Case study – recruitment of female bus drivers
Dublin Bus, similar to other transport organisations worldwide, has low female representation amongst its employees especially bus drivers. As of January 2016, 93.5% of Dublin Bus employees were men, with 97% of bus drivers being men.
There are many reasons for this underrepresentation of women in the transport industry including; gender stereotyping; gender segregation; societal norms; and perceptions around safety and ability.
There is also a strong business case for recruiting more women. Working populations are shrinking due to falling birth rates, which is resulting in a shrinking pool of skilled labour causing skills shortages in some areas. This is why organisations should be taking advantage of 100% of the talent pool available to them. Women bring different life experiences and values to a workplace and they have better de-escalating effects and communicative qualities than men which is important in a service industry such as public transport.
Gender balanced teams demonstrate higher collective intelligence not because one gender is better than the other but because they bring different things to the table and this helps reduce group think, and drive innovation and creativity.
Many studies show that equal opportunity in organisations boosts profitability, and achieves higher stock price growth.

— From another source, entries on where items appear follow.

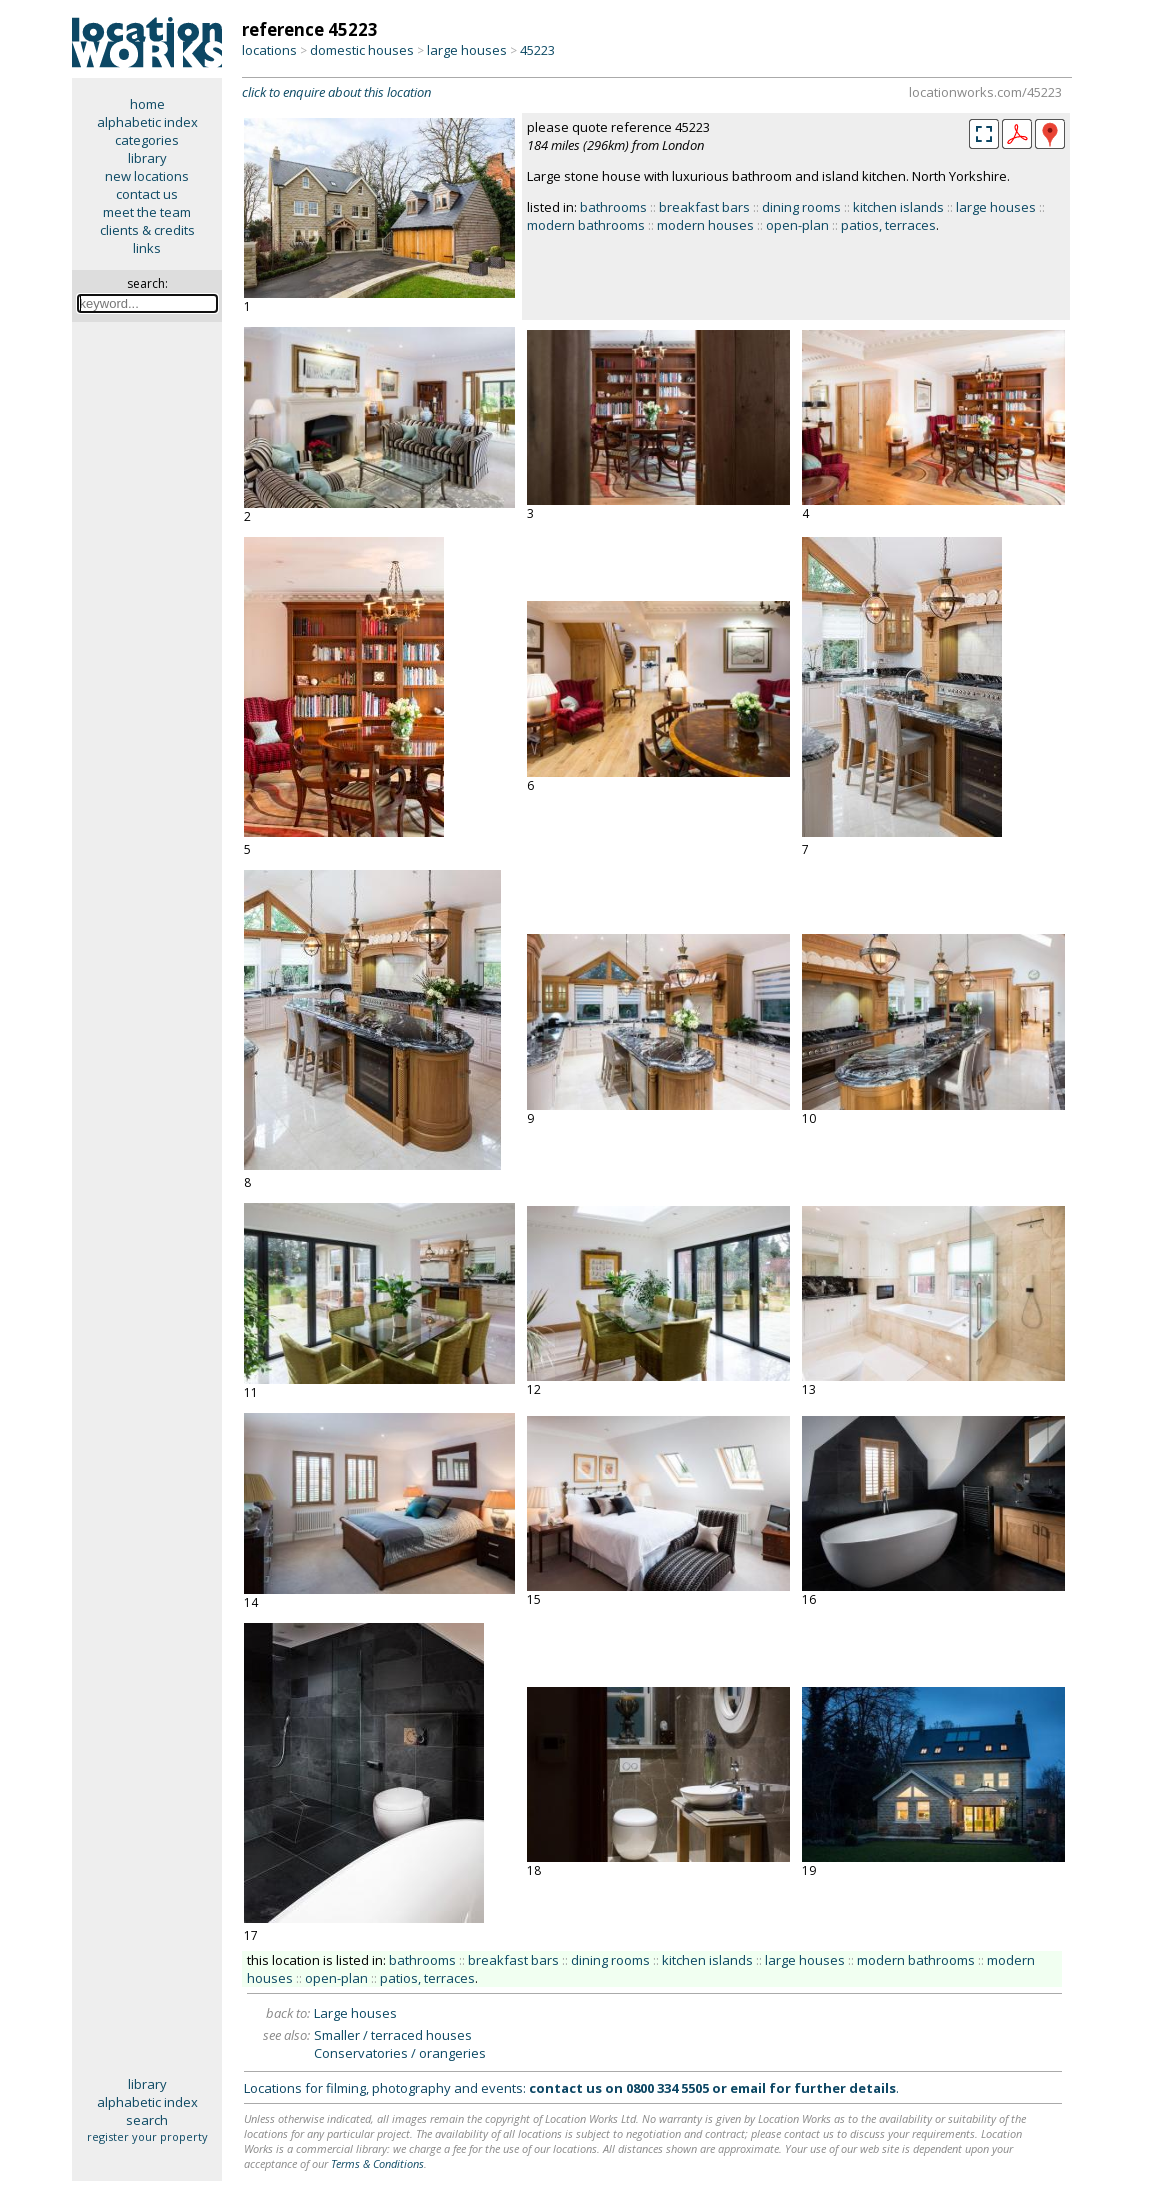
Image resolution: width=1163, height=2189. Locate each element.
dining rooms (801, 207)
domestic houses (362, 50)
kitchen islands (898, 207)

Women entering or returning to the workplace also helps the economy go around due to the additional workers spending money and paying taxes.
These are all strong reasons for an organisation to embrace gender diversity.
In the spring of 2016 Dublin Bus held a number of Open Days for Women Drivers at our dedicated Training Centre. The purpose of these open days was to help tackle some of the perceptions around women and bus driving. The women who attended the open days were given the opportunity to drive a training bus, supervised by our training instructors, around a short course at our Training Centre. They also got a tour of our Central Control Centre, where our inspectors are based and our buses are controlled from and were provided with information on the recruitment process for bus drivers and the benefits of working for the company. Current female bus drivers and inspectors acted as guides on the day to answer any questions the participants had about working for Dublin Bus.
Nearly 100 women attended the open days. Applications from women for bus driving positions now make up approximately 10% of total applications compared to less than 1% previously.
Since the open days 24 women have been recruited as bus drivers which is a 32% increase on the total number of female bus drivers prior to this (75 to 99 female bus drivers).
Dublin Bus is committed to recruiting more female drivers into the organisation and will continue to encourage more women to apply with the use of open days as part of our overall recruitment policy.
Our goal is to continue to increase the female representation throughout Dublin Bus with a particular focus on bus drivers. We want to ensure a workforce that better reflects our customer base and the wider communities we serve.